Top 5 Errors to Avoid When Expanding Your Business Into Global Markets

Bridgehead International Agency‘s handy list of top 5 mistakes businesses make when expanding into overseas markets will help you avoid making those same mistakes.

  • Appointing lawyers or accountants too early

Question: Why would you appoint a lawyer or an accountant before gauging the actual demand for your product or service offering in your new target market?

Many government support agencies are keen to introduce you to them; however, we firmly believe that the most effective first step is to evaluate the market.  Speak to your potential customers and start to build a sales pipeline.  This provides the backup and evidence required to incorporate and invest within your target market and allows for a swift ROI.

  • Not having a Go-To-Market (GTM) strategy

To maximize the potential of your product or service offering, we strongly recommend that you create a Go-To-Market (GTM) strategy for each market you want to penetrate. Having a GTM strategy will be pivotal to your success.

Begin by undertaking thorough market research, encompassing both primary and secondary research. Ultimately, market research will help you to determine the level of demand for your product or service offering, and how and where your potential customers would expect to access it.

Once your research is complete, you can use it to fuel your GTM strategy. A solid GTM plan will incorporate who your target audience is, product-market fit, competitive landscape, pricing, distribution channels, marketing and sales strategy, budget, and resources.

  • Not Assessing the local competition

In each new market, you will likely encounter new competitors. It is vital to understand what the competitions are doing. Understand what their unique selling propositions (USPs) are, so you can counteract any competitive advantages. Who are they targeting? Which channels do they use?  If your own product/service has a competitive advantage, make sure that you communicate this to your target audience.

Even massive companies with global swagger can sometimes pay the price for failing to respect their local competition.

A classic example is Starbucks’ disastrous entry into the Australian market.  Opening their first store in 2000, and expanding to 84 outlets across the country, they were eventually forced to close 75% of their stores after 8 years, incurring a loss of over 140 million dollars.  Failure to analyze their competition was a critical factor; with competitors, such as McDonald’s McCafe and Gloria Jeans offering a more competitive price, and a beverage range better suited to local market tastes.

One good option can be to work with established local partners within the supply chain. They have the necessary local knowledge and expertise. By building local relationships, your transition could be a lot smoother.

  • Not adapting your product or service offering

Companies often assume that they can launch identical products in different markets.  This ignores the fact that they’re dealing with different customers.  Be mindful to tailor your product or service, to appeal to the local market.  This could be product modification, images, packaging, or marketing.

If the product doesn’t resonate with the local market, it will need adapting and localizing, to drive sales.

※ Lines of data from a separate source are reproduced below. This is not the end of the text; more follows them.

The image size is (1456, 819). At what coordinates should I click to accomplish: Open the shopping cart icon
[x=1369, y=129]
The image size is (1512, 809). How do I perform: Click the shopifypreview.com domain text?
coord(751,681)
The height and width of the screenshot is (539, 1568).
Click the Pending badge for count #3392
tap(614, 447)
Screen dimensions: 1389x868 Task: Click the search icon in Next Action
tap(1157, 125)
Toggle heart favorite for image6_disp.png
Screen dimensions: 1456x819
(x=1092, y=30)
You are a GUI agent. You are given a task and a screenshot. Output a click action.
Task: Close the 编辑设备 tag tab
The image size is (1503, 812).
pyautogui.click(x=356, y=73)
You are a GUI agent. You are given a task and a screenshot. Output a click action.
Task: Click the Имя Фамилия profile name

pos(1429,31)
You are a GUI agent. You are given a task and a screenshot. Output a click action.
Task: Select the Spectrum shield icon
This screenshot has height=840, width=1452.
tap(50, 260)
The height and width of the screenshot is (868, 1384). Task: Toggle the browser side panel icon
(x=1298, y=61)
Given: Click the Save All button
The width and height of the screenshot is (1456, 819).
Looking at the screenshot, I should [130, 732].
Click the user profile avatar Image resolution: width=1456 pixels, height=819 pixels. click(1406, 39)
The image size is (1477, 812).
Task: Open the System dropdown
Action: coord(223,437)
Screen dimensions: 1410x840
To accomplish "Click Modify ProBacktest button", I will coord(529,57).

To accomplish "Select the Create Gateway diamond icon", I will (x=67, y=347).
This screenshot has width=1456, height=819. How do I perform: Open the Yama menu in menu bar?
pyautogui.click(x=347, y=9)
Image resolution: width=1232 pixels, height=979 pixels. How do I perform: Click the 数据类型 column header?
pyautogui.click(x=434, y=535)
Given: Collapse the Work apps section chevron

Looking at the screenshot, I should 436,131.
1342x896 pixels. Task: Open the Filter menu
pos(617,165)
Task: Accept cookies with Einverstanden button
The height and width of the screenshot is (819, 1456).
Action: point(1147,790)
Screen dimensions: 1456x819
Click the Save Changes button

Let’s look at McDonalds. This fast-food behemoth’s global success can largely be attributed to standardization and adaptation.  The chain always adapts to the needs of the local consumers.  In Germany, a country renowned for its love of meat, their burgers combine Nürnberger sausages with beef. Their outlets in Germany also serve beer, a traditional accompaniment for food. In India, McDonald’s adapted their menu by replacing beef with chicken. Their “Maharaja Mac” is the local version of the classic Big Mac.  The list of their local adaptations is both extensive and impressive.

  • Failing to adapt your sales and marketing channels

Many companies believe they can enter new markets by replicating the strategies that have served them in their domestic market. 

This lazy assumption is a common trap that many businesses fall into.

Choosing the best distribution channels for your product is vital, and these can only be identified with extensive research.  One of our clients is a Singapore-based business called Oaxis, which manufactures cameras aimed at children.  For 4 years they attempted and failed, to penetrate the UK market.  During this time, they worked with 5 different distributors. After appointing Bridgehead, we developed a GTM strategy for them, encompassing competitive benchmarking, and targeting specific partners across retail, e-commerce, and distribution.  We identified key target customers and 5 different channel partners.  Major retailers such as Selfridges, Shop Direct, and Dixons became resellers of their product range.  Within a year, they hit $1m in revenue. 

Your market research should identify which marketing channels deliver the best results in each market.  For example, in China, with Facebook, Twitter, and YouTube being banned, their biggest social media platform is WeChat, largely unheard of in the west.  It is used daily by over a billion active users, for restaurant bookings, flight bookings, shopping, transferring money, paying bills as well as creating posts.  Unsurprisingly, this is the most popular tool for social media marketing in China.

Conclusion – seek (expert) advice

If you take just one thing away from this article, it’s that you should always seek expert advice when going into overseas markets. You don’t want to waste your time and money working with the wrong distributor that doesn’t bring in sales, or the wrong consultants that have big visions that are far from reality and do not realize.